Mark 16:19-20 indicates that after Jesus commissioned his disciples, he was received into heaven and was seated at the "right hand of God." While this phrase may sound jarringly graphic to us, it is best understood as a metaphor for power and authority. In Scripture, to be "seated at the right hand of God" is to be given a supreme place of honor and authority, a role God granted symbolically to Old Testament kings (Ps. 110:1). Mark's gospel proclaims that Jesus journeyed from Earth to heaven and now reigns with the sovereign authority of God (Rom. 8:34; Heb. 8:1-2). Jesus now participates in the glory he shared with God before the world was created (John 17:5).

In Luke 24:50-53, Jesus blessed his disciples, "withdrew from them and was carried up into heaven." Then "they worshiped him, and returned to Jerusalem with great joy" (NRSV). At this Gospel's beginning, angels announced "good news of a great joy" when Jesus was born (2:10). Now the Gospel ends with worship and praise as the disciples realize the joy of Jesus in their own community. The ascension climaxes Jesus' earthly ministry, the goal and destiny toward which he was moving (Luke 9:51).

Acts 1:9-11 is the most detailed ascension account.

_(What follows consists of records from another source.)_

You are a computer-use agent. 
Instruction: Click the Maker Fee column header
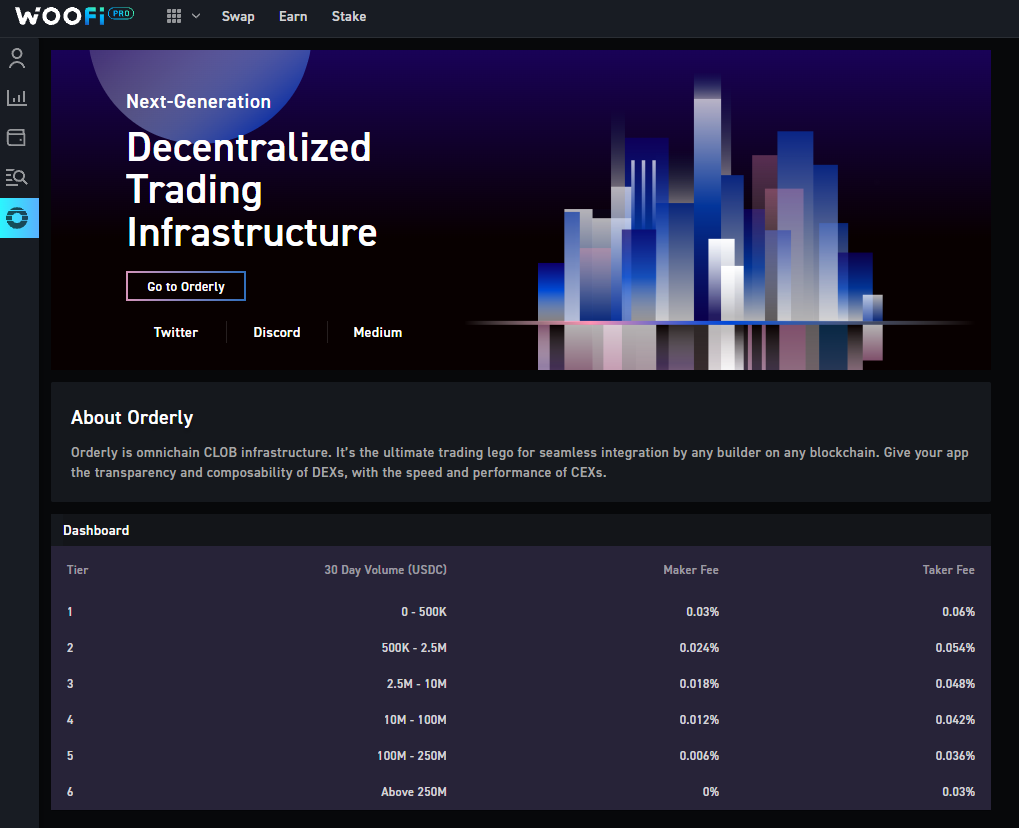coord(690,570)
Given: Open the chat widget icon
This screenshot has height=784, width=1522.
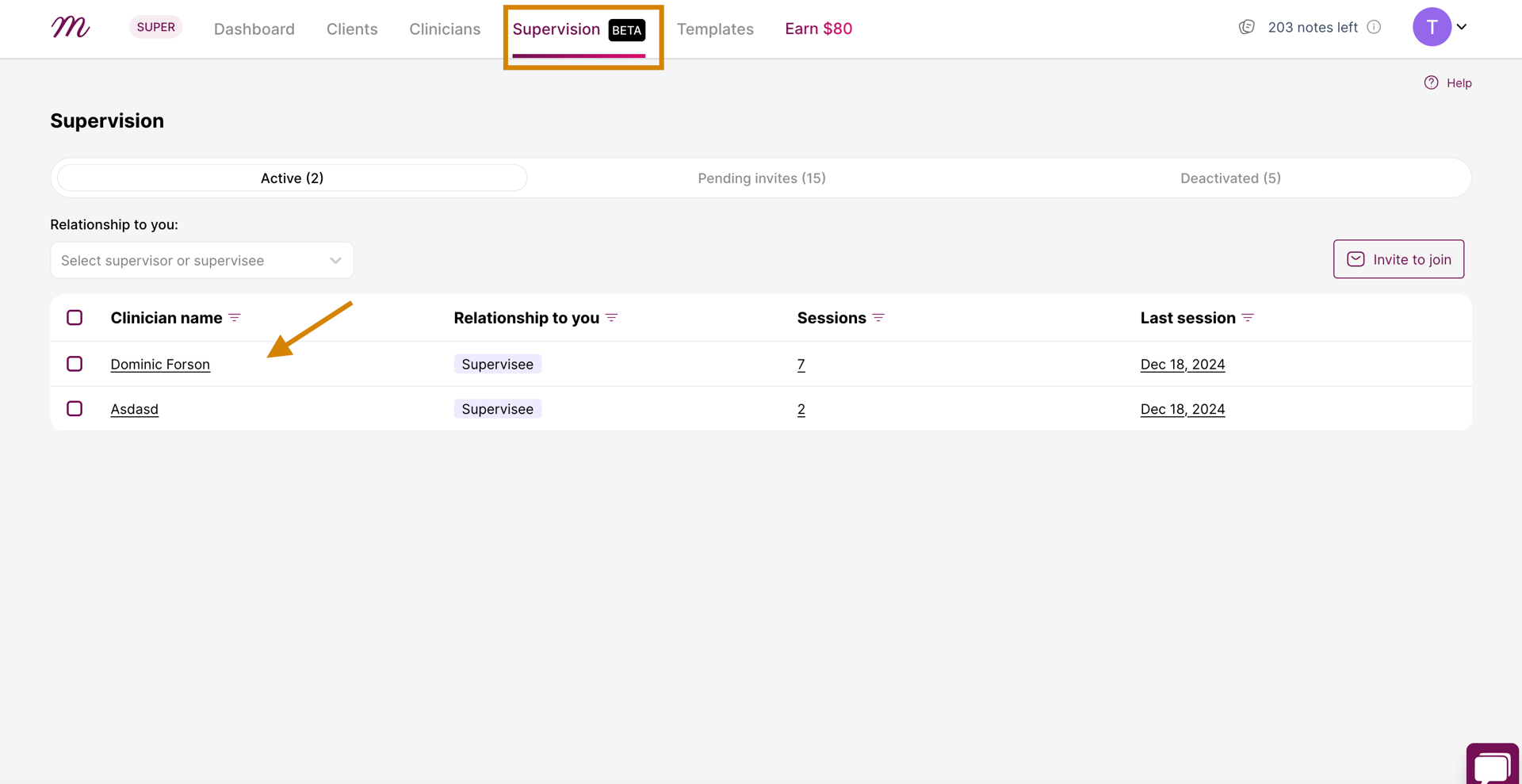Looking at the screenshot, I should [x=1492, y=765].
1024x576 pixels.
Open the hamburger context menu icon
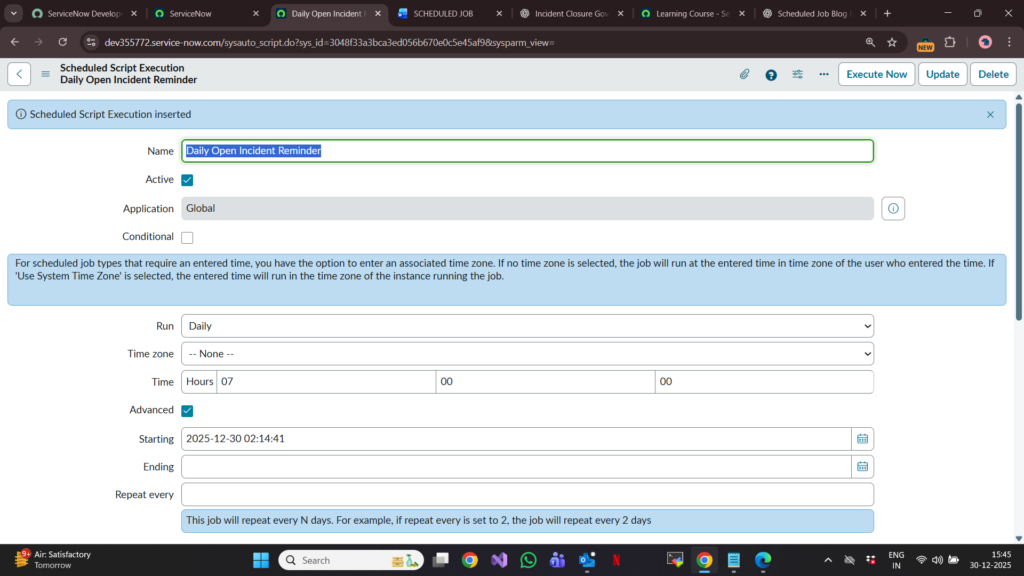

Luke indicates there was a 40-day interval between the resurrection and the ascension. During this time Jesus appeared to his disciples and spoke to them about the kingdom of God (1:3). Jesus instructed them to wait for the coming of the Holy Spirit (1:4-5). The promised Spirit would bring them power to become Christ's "witnesses in Jerusalem and in all Judea and Samaria, and to the end of the earth" (1:8).

After Jesus promised this, "he was lifted up, and a cloud took him out of their sight" (1:9). The "cloud" refers to the glory and presence of God—just as the cloud over the tabernacle (Exod. 40:34; 1 Kings 8:10-11) and the cloud that led the Jews through the wilderness (Exod. 13:21) represented the glory and presence of God with the people of Israel. Now Jesus is entering that same immediate presence of the Lord. He will be where God is ("heaven").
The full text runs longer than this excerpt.